Q/U Release v1.0 README


Overview:
--------------------------------------------------------------------------------

This release contains a prototype implementing the Query/Update protocol.  For
more information on the protocol, see our SOSP 2005 paper.  This prototype is
the one used for that paper's experiments.  While it is far from perfect, we are
releasing it in the hope that it can foster further Q/U work and comparisons.


July 2007
-Michael Abd-El-Malek, Gregory R. Ganger, Garth R. Goodson, Michael K. Reiter, Jay J. Wylie


License:
--------------------------------------------------------------------------------

The Q/U source code is released under a BSD-like license.  See the attached
LICENSE file.  Notice that we include source code from other outside sources:
-RPC code from Sun (under the Sun license, similar to BSD)
-StateThreads package from SGI (dual-licensed; we choose the Mozilla Public License)
-MD5 hash functions from RSA Data Security (BSD-like license)
-SHA1 hash functions from Dr Brian Gladman (BSD-like license).


v1.2 Release Notes:
--------------------------------------------------------------------------------

-Fixed a bug discovered by Atul Singh (thank you!).  For debugging purposes,
 we'd often convert an IP to a hostname.  But our logging mechanism would
 perform a reverse DNS lookup even if logging was disabled.  For some 
 environments, reverse DNS lookups weren't cached locally and would add
 a substantial latency.  We now disabled the reverse DNS lookup.
-Updated code so it compiles in 64-bit environments.
   
   
v1.1 Release Notes:
--------------------------------------------------------------------------------
 
-Changed the default benchmark configuration scripts so that query operations
 can work.  Set RANDOMLY_SELECT_FID=0 in order to ensure that the objects used
 in query operations were created in the format phase.
-Fixed the controller scripts to use paths relative to SOURCE_DIR, instead of
 assuming the user is executing from the tools/scripts directory.

Provided records:
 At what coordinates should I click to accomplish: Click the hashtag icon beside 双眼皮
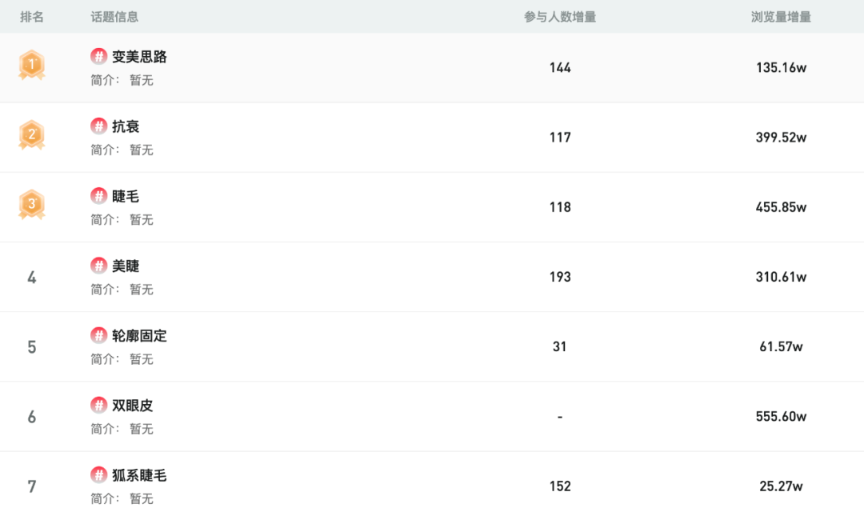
---
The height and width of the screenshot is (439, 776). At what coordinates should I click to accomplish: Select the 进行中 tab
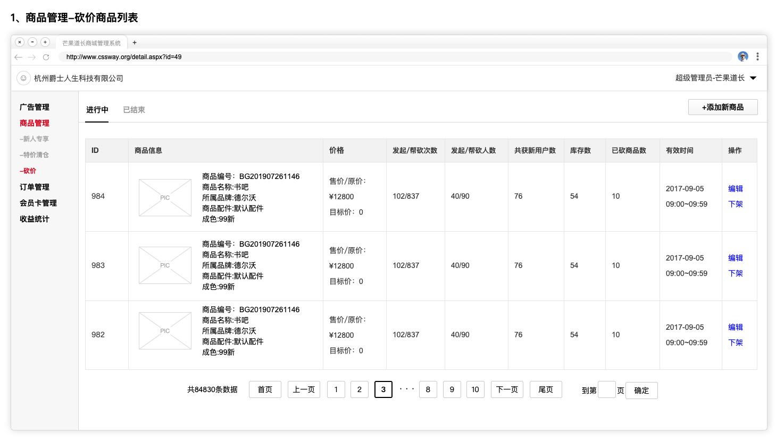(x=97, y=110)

Problems to work on:
a – In the Q/U README, which license did the developers choose for the StateThreads package from SGI?
b – Write the next part of the Q/U README, picking up after its final line.

Results:
a – The Mozilla Public License.

b –
v1.0 Release Notes:
--------------------------------------------------------------------------------

-This release was tested with GCC version 4.1.2 on the 2.6 kernels. We also have
 compiled and run this tree on Mac OS X.
-A note about naming conventions: you will mostly see the Q/U protocol files,
 data structures, etc.., named with "md" or "cw", not "qu".  This stems from
 Q/U's origins: it was intended as a metadata protocol to complement the existing
 PASIS Read/Write (R/W) protocol.
-The prototype release does not include a backing store for the Q/U servers.
 Hence, the experiments' working set must fit in memory. By default, the Q/U
 servers use a 512MB data cache and a 64MB history cache size.  This can be
 changed via the -M and -H command-line options to pasis_md_fe.
-The Q/U server (often referred to as "the frontend") operates entirely
 in-memory. Originally, our design intended to handle large objects by splitting
 them into blocks.  So if you look at
 src/s4/md_fe/pasis_md_memory_versioning.cpp you'll see that we can split
 objects into blocks.  But we haven't exploited that much, and our experiments
 mostly run with small object sizes.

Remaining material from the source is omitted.